Intellia Therapeutics has announced the initiation of the Phase 3 HAELO clinical trial for NTLA-2002, a CRISPR-based gene-editing therapy designed as a single-dose treatment for hereditary angioedema (HAE). The first patient has been dosed in this pivotal study, marking a significant step toward a potential functional cure for this rare and debilitating genetic disease.
The HAELO trial (NCT06634420) is a global, randomized, double-blind, placebo-controlled study set to evaluate the efficacy and safety of NTLA-2002 in 60 adult participants diagnosed with Type I or Type II HAE. Participants will be randomized in a 2:1 ratio to receive either a single 50mg infusion of NTLA-2002 or a placebo. Patients randomized to the placebo arm will be eligible for optional crossover to NTLA-2002 at week 28. The primary endpoint is the change in the number of HAE attacks from week 5 through week 28.
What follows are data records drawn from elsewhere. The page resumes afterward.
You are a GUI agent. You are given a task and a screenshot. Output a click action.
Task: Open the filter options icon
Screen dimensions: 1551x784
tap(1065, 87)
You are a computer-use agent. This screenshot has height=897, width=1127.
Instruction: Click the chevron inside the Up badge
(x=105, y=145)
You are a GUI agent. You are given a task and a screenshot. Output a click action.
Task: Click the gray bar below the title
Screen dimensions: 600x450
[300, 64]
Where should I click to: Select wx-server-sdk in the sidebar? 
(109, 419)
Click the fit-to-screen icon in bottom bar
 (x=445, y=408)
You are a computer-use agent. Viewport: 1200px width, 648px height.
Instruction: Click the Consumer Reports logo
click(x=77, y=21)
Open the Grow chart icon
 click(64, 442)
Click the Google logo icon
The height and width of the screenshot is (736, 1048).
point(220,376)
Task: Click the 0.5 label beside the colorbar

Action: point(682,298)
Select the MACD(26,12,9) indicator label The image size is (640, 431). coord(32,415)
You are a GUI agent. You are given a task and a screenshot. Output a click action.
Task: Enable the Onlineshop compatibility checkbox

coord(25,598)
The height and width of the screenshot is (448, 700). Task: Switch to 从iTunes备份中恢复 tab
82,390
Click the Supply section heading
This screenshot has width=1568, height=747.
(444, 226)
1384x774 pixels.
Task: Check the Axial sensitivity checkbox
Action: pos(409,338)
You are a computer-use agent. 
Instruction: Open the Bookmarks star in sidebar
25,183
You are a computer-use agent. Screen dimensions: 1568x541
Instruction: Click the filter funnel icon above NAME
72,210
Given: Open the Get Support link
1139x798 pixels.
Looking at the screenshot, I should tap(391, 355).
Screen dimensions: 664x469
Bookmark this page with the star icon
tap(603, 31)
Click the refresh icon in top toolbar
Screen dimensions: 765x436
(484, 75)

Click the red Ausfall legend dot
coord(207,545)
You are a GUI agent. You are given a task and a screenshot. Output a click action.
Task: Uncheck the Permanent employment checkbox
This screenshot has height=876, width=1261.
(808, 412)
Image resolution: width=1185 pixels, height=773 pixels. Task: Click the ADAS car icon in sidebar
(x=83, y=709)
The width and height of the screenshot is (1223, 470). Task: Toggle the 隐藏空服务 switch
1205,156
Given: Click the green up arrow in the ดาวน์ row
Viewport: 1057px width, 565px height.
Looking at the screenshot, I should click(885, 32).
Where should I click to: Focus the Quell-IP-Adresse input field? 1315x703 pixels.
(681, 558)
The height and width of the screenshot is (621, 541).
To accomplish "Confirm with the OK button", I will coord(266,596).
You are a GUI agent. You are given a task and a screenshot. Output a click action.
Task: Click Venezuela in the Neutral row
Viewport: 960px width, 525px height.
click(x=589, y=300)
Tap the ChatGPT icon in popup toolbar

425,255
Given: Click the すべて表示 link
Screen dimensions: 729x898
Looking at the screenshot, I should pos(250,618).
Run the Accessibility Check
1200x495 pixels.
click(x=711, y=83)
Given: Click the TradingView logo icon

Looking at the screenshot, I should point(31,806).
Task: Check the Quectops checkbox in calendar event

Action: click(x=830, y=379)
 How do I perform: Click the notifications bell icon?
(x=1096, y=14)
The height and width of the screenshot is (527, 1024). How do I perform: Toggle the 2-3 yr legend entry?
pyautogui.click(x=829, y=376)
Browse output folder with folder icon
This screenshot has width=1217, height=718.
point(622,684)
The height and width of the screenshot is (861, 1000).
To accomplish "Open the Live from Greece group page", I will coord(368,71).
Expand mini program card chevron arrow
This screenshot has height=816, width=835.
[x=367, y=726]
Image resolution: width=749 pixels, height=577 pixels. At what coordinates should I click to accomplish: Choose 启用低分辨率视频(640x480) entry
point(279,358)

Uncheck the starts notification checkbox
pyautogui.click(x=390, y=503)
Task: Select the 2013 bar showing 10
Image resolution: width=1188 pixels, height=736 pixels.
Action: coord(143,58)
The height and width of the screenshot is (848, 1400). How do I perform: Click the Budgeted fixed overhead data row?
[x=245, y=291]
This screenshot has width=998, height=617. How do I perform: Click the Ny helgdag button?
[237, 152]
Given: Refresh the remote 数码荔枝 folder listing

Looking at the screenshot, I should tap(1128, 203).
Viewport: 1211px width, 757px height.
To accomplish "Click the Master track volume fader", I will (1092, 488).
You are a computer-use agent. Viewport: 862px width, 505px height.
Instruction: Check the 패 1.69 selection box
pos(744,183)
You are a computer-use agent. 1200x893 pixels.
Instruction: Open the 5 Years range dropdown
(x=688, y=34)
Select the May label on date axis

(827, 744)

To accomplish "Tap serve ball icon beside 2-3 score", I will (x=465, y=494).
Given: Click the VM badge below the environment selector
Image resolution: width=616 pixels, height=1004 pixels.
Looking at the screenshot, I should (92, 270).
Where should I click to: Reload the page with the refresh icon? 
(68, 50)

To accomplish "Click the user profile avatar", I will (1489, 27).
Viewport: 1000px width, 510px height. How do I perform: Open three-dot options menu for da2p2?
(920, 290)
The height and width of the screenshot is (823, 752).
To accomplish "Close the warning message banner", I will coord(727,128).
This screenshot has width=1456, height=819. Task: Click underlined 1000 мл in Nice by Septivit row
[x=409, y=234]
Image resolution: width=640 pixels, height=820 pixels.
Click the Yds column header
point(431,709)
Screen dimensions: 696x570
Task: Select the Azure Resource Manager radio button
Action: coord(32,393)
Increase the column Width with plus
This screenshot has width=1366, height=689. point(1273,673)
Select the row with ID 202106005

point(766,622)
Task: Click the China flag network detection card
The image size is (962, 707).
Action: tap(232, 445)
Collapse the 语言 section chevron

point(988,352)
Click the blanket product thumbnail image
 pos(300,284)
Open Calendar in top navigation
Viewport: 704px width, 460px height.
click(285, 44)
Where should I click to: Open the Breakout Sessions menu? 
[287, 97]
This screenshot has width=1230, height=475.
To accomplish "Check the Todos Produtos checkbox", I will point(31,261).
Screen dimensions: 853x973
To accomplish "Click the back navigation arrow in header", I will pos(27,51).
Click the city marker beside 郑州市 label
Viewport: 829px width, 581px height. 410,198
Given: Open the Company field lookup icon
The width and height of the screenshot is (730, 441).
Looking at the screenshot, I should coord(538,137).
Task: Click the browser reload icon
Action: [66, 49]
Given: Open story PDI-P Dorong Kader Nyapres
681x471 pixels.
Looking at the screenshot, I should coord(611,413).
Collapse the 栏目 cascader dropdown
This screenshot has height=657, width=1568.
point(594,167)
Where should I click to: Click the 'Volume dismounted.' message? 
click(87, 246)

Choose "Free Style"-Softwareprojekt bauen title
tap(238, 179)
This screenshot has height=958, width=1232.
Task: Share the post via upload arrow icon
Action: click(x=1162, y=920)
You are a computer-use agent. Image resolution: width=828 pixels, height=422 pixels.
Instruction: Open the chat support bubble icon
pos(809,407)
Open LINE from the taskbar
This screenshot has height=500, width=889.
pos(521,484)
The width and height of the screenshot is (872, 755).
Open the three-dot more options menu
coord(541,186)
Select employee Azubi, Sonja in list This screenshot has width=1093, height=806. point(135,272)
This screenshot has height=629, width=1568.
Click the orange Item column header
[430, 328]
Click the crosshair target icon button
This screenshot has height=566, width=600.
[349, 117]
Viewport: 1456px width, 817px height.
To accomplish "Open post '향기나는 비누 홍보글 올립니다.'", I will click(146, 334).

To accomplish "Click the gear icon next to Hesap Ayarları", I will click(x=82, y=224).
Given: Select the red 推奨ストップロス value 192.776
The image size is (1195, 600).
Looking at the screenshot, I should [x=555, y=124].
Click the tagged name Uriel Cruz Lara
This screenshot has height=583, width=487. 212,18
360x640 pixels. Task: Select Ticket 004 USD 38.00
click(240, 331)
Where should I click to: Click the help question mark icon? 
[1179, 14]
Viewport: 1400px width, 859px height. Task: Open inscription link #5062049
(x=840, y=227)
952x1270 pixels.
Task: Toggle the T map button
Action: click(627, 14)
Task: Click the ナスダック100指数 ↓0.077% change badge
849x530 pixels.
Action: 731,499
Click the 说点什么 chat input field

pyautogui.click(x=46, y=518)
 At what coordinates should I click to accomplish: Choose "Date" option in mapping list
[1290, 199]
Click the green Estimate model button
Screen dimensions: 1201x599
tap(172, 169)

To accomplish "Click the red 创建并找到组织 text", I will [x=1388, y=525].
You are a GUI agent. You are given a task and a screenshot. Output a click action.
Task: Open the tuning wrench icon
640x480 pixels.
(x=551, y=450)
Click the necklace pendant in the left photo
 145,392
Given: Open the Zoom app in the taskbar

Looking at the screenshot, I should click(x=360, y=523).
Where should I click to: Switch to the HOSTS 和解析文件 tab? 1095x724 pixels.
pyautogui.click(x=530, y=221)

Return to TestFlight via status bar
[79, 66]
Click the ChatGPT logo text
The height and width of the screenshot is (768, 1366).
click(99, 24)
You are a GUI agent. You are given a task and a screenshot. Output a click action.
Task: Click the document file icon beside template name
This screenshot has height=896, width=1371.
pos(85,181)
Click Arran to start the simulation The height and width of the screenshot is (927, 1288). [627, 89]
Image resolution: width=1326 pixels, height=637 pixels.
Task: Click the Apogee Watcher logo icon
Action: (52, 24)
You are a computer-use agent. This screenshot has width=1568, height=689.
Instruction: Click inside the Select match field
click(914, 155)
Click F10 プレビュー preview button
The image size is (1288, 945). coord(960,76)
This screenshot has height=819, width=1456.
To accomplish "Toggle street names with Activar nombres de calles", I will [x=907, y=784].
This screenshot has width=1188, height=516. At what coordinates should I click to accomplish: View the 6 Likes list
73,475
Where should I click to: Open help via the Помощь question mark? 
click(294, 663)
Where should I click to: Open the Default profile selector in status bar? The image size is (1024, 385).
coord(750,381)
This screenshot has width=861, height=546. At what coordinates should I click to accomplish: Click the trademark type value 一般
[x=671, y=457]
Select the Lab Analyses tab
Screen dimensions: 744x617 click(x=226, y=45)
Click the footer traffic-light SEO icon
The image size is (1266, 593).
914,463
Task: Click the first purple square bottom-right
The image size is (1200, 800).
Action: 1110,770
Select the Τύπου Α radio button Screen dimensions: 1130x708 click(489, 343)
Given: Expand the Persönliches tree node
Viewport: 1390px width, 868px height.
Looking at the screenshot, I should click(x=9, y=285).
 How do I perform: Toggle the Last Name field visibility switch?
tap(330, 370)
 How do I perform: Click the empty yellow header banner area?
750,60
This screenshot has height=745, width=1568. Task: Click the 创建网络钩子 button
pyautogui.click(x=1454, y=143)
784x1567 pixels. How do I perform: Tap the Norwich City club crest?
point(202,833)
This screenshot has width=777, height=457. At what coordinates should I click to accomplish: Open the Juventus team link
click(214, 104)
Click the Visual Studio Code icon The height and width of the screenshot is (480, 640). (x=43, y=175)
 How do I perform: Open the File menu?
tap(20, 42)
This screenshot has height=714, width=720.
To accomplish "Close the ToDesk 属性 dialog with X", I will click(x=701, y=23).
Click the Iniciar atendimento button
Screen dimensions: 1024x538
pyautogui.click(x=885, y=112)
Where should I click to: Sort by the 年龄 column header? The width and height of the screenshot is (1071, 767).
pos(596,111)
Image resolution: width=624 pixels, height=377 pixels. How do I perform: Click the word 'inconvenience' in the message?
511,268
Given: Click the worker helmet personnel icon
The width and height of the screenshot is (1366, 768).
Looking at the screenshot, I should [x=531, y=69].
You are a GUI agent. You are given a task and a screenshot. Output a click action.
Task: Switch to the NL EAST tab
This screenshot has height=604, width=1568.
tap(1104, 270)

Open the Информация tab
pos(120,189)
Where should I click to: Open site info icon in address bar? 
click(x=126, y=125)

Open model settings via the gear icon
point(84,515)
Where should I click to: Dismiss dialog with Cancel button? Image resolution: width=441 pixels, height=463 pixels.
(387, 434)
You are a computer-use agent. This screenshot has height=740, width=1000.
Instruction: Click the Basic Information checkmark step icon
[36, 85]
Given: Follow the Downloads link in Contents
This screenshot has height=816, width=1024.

NTLA-2002: A Novel CRISPR-Based Therapy
NTLA-2002 leverages CRISPR/Cas9 technology to inactivate the KLKB1 gene, which encodes for prekallikrein, a precursor to kallikrein. By reducing kallikrein production, the therapy aims to decrease bradykinin levels, thereby preventing the swelling attacks characteristic of HAE. NTLA-2002 has received several regulatory designations, including Orphan Drug and RMAT Designation by the U.S. Food and Drug Administration (FDA), the Innovation Passport by the U.K. Medicines and Healthcare products Regulatory Agency (MHRA), Priority Medicines (PRIME) Designation by the European Medicines Agency, as well as Orphan Drug Designation by the European Commission.
Promising Phase 1/2 Data
Intellia is initiating the Phase 3 study based on positive safety and efficacy data from the ongoing Phase 1/2 study (NCT05120830) of NTLA-2002. Interim Phase 1 clinical data showed dramatic reductions in attack rate, as well as consistent, deep and durable reductions in kallikrein levels. Data from the phase 1/2 study were recently reported at the 2024 American College of Allergy, Asthma & Immunology Scientific Meeting, held October 24 to 28, in Boston, Massachusetts. Participants in the trial received either a single dose of 25 mg of NTLA-2002, a single dose of 50 mg of NTLA-2002, or a placebo. As of the April 4, 2024, data cutoff, monthly HAE attacks for patients who received the 50 mg dose were reduced by 77% in comparison to the placebo group for weeks 1 to 16 posttreatment and by 81% during weeks 5 to 16 posttreatment. Notably, 8 of the 11 patients who received the pivotal 50 mg dose of NTLA-2002 were completely free of HAE attacks during the 16 week observation period and beyond, with a median follow-up time of 8 months. Furthermore, these 8 patients did not need any additional treatment during this period.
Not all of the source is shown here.